# Really Helped Me Keep It Together



## Guest (Feb 22, 2006)

Just a little info. If it 'resonates,' run with it.  None of the following is my writing. It's all excerpts from the sites provided.

http://www.aap-psychosynthesis.org/articles/turner2.htm

PSYCHIATRIC NEWS http://www.psych.org/pnews/98-07-17/homeo.html
*Homeopathy is the best type of alternative medicine for psychiatric patients and psychiatric disorders, according to panelists at a workshop that drew an overflow crowd at APA's 1998 annual meeting in Toronto in June. *

"When I first heard about it, it made no sense at all," said Gogek. Based on the "law of similars," homeopathy attempts to cure a disease or symptom by administering a substance made of plant or mineral material that tends to cause similar diseases or symptoms.
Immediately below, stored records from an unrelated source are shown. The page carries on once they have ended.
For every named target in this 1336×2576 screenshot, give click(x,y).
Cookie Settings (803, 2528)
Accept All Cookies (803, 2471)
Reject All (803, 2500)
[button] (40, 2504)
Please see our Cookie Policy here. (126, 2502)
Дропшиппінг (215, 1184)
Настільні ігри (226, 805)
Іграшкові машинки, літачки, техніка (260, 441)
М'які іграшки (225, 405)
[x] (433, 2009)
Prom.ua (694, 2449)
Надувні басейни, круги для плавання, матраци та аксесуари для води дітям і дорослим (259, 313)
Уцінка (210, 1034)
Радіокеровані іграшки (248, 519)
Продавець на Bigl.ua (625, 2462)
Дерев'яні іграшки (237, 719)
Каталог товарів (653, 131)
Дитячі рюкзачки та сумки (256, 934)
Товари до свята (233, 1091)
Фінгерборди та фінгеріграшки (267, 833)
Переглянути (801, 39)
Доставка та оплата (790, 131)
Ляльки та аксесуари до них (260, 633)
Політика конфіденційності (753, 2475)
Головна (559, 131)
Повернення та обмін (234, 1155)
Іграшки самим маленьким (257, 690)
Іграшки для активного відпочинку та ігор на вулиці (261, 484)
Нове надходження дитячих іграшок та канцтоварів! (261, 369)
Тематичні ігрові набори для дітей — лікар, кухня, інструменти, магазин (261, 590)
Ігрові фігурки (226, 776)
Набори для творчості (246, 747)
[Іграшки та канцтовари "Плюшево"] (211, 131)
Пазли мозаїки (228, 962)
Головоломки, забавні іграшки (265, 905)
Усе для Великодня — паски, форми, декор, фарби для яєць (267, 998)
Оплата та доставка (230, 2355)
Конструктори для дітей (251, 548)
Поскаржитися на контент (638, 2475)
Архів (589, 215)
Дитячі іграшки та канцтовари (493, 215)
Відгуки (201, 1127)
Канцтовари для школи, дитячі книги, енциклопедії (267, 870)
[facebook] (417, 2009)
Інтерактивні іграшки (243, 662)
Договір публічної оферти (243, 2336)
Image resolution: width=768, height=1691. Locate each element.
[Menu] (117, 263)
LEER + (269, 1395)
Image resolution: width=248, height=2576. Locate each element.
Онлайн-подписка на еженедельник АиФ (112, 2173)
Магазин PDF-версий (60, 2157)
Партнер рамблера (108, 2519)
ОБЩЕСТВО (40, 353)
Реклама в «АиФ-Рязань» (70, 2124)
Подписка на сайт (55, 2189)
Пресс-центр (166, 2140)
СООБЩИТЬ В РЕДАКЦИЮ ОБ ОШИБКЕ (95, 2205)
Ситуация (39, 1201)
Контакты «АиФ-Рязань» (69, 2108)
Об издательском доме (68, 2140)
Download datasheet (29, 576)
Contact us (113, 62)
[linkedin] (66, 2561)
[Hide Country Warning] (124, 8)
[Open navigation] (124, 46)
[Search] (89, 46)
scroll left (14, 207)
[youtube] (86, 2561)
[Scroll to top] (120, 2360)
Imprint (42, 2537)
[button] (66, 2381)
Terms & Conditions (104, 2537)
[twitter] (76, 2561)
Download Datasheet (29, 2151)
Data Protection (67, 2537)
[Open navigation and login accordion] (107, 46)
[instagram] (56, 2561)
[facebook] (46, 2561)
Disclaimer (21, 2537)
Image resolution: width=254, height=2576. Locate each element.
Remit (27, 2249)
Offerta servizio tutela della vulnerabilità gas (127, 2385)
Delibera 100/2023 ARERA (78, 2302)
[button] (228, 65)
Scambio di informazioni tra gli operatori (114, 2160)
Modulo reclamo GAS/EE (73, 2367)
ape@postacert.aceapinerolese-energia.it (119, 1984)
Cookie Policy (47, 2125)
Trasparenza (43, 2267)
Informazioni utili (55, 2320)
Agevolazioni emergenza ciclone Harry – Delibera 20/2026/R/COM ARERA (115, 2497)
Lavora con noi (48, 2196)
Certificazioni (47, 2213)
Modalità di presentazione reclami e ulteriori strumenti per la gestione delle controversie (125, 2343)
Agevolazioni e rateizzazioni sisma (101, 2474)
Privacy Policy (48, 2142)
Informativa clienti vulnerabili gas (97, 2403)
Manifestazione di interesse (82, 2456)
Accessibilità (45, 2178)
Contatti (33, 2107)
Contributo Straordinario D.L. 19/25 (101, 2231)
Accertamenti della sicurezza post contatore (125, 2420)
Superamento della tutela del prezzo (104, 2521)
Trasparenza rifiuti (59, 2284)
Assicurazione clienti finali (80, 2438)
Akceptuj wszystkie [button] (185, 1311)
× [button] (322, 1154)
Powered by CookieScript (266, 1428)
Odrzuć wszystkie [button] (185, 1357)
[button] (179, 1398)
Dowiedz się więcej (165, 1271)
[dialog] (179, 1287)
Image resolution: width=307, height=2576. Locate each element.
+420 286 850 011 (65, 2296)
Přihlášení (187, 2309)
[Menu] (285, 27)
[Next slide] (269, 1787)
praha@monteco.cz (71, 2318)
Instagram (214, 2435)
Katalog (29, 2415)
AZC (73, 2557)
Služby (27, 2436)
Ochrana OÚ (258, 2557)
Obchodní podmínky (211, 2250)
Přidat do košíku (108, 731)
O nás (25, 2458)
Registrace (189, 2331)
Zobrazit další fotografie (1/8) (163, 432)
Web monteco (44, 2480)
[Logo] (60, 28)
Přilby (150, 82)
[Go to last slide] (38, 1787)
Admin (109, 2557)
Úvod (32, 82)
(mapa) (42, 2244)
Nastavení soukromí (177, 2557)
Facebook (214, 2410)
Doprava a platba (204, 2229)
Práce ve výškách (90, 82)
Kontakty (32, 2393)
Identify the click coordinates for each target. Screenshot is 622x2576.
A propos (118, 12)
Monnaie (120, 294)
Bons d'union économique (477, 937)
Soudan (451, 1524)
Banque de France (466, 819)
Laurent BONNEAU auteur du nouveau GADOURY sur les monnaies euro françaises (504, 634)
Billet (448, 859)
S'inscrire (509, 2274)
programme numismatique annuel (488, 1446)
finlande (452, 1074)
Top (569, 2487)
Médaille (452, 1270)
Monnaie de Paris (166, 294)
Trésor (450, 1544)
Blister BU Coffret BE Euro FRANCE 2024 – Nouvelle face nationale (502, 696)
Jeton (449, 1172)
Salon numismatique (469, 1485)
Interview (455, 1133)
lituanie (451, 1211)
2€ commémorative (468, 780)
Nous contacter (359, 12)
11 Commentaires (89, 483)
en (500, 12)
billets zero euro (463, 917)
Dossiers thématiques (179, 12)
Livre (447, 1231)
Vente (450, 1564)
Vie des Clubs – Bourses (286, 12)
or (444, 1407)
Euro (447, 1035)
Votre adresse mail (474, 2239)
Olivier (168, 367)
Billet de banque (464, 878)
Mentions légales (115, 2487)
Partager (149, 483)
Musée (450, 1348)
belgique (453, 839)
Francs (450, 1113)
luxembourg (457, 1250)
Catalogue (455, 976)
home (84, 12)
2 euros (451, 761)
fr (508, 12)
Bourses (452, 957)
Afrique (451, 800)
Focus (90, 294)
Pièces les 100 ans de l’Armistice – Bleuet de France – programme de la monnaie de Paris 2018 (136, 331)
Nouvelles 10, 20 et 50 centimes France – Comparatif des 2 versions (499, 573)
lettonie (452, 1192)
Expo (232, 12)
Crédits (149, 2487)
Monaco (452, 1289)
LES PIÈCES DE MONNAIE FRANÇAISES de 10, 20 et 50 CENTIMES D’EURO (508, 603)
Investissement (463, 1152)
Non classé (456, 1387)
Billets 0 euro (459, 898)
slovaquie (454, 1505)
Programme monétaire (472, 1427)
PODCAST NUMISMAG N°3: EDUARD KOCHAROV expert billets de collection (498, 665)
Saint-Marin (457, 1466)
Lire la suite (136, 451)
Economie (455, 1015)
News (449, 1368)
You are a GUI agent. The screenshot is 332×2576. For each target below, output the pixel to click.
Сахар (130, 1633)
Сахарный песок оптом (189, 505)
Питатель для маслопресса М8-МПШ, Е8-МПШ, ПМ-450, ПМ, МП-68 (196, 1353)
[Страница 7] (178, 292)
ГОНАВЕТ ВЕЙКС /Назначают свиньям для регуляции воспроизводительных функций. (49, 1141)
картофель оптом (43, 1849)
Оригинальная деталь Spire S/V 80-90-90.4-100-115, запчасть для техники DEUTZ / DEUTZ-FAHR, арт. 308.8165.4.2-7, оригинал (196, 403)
It is a paradoxical idea, he said.

"My view of the law of similars," he continued, "is that if someone is leaning-if you push him in the direction he is leaning-then he'll stand up straight." Homeopathic remedies don't really cure, he noted, but trigger the body's ability to cure. 

"My training in homeopathy has been very inspirational," said Sandra Kamiak, M.D., a psychiatrist in private practice in Saratoga, Calif. "It was one of the best things I've done in my entire life."

WHAT CAN HOMEOPATHY TREAT? http://reliableanswers.com/med/homeopathy_healing.asp
Which diseases can be treated with homeopathy? Strange but true, in homeopathy we do not treat diseases, but the person who is sick. Whether a person has a chronic or an acute disease, all of their symptoms, whether physical, mental or emotional, form a whole representing a state of imbalance very specific to the individual. The goal of the physician is to recognize through the unique expression of symptoms of a patient the pattern of disturbed energy and identify among a great number of remedies available the one most homeopathic, or most similar to the patient's disease. *Homeopathy is "medicine of the individual" par excellence. *

Can a pregnant woman or a newborn baby benefit from homeopathy? Since homeopathic remedies are devoid of all chemical toxicity, homeopathy is the ideal medicine for people of all ages, even the most sensitive like a newborn baby. Difficulties during pregnancy and the delivery or its aftermath as well as all the problems experienced by the newborn can be dealt with very effectively and *without side effects with homeopathy.*

*How does homeopathy deal with mental or emotional problems, resulting from trauma, deep grief, or the consequence of mood disorders such as anger, depression or anxiety? As incredible as it may be, the majority of such problems normalize with the application of the homeopathic remedy that is the most similar to the state of the patient. Patients who are under psychotherapy will recover as a rule far more rapidly after they begin homeopathic treatment.*

*Homeopathy makes the most of the organism's capacity to heal itself.*
How does homeopathy address patients with infectious diseases? Homeopathic treatment is ideal to optimize the body's natural defenses against microbes. With the appropriate homeopathic treatment, people recover from infectious diseases, even the most serious ones, gently and rapidly. During great past epidemics such as those of diphtheria, scarlet fever, typhoid, cholera, yellow fever, malaria, etc., homeopathy decreased mortality 10 to 30 times versus conventional medicine.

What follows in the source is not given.